Sıcak su açıldığında banyonun aynası buharlanmış, ortam yumuşak bir buğuyla sarılmıştı. Duşun altına girdiğinde su, uykuyu üzerinden silip attı. Tam o sırada, kapı aralandı. Ardından tanıdık bir siluet belirdi.

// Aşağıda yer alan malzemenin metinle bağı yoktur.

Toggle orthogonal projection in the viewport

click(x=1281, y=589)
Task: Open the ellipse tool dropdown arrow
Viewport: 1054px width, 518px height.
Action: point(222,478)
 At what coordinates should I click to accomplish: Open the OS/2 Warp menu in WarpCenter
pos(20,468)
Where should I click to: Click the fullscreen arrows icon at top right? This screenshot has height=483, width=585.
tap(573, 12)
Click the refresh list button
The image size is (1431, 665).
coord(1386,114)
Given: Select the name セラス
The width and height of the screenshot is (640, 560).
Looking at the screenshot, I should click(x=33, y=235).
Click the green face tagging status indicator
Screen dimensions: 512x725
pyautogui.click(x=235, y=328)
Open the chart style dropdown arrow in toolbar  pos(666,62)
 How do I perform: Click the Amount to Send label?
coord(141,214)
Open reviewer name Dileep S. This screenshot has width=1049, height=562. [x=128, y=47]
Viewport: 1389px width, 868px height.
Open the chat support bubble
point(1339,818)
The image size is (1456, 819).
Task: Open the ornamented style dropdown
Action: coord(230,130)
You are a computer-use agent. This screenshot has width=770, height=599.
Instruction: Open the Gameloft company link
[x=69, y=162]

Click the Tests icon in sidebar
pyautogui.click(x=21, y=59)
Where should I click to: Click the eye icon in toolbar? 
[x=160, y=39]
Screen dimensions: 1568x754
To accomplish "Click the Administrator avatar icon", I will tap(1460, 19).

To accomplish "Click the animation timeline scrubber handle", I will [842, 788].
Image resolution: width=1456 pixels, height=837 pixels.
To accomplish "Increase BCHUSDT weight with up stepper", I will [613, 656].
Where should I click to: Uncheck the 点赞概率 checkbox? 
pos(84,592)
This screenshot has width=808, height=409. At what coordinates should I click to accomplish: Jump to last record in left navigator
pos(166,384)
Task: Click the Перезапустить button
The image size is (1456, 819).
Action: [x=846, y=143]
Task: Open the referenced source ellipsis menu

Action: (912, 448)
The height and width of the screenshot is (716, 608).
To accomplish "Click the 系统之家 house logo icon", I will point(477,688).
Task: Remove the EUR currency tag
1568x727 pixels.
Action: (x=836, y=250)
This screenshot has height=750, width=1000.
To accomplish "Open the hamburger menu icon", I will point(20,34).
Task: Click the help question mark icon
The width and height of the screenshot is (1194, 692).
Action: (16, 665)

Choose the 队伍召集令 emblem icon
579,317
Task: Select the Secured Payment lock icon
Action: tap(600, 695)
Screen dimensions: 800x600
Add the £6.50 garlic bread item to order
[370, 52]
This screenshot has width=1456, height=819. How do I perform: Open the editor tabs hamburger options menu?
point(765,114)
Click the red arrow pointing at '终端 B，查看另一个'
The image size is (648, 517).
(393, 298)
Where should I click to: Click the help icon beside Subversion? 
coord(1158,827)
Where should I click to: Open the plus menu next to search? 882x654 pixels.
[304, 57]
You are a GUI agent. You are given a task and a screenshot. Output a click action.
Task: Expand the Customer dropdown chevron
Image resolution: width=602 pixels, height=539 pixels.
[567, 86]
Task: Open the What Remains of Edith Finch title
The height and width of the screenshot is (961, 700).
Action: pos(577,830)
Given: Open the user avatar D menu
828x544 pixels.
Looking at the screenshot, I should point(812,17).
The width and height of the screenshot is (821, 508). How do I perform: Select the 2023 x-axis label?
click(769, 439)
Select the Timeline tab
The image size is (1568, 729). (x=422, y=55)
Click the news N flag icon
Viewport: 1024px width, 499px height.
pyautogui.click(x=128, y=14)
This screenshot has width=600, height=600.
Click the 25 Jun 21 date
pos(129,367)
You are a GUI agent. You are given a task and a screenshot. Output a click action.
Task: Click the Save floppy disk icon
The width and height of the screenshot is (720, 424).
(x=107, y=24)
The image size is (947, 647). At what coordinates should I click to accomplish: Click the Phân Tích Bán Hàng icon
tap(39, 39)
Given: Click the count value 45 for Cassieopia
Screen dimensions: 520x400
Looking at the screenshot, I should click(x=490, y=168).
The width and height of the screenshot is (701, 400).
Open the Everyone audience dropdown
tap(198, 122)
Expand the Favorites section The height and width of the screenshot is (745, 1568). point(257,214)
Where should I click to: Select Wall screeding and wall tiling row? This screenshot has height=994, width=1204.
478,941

Adam da uyanmıştı.
Göz göze geldiklerinde, bir kelimeye ihtiyaç kalmadı. Adam yavaşça kapıyı kapattı ve yanına geldi. Bu, alışıldık bir sabah rutini değildi; içinde beklenmedik bir yoğunluk taşıyordu.
Duşun altında akan sıcak su, tenlerini birbirine daha da yakınlaştırıyor, her dokunuş daha açık, daha net bir arzunun parçası oluyordu. Eller, suyun altında kayıyor, dudaklar buğulu aynalara yansıyan silüetleri buluyordu.
O sabah, kahvaltıdan önce, uyanmanın en güzel haliydi yaşadıkları. Sessiz, yumuşak ve tamamen içten gelen bir yakınlıkla, gün daha başlamadan paylaşılmıştı.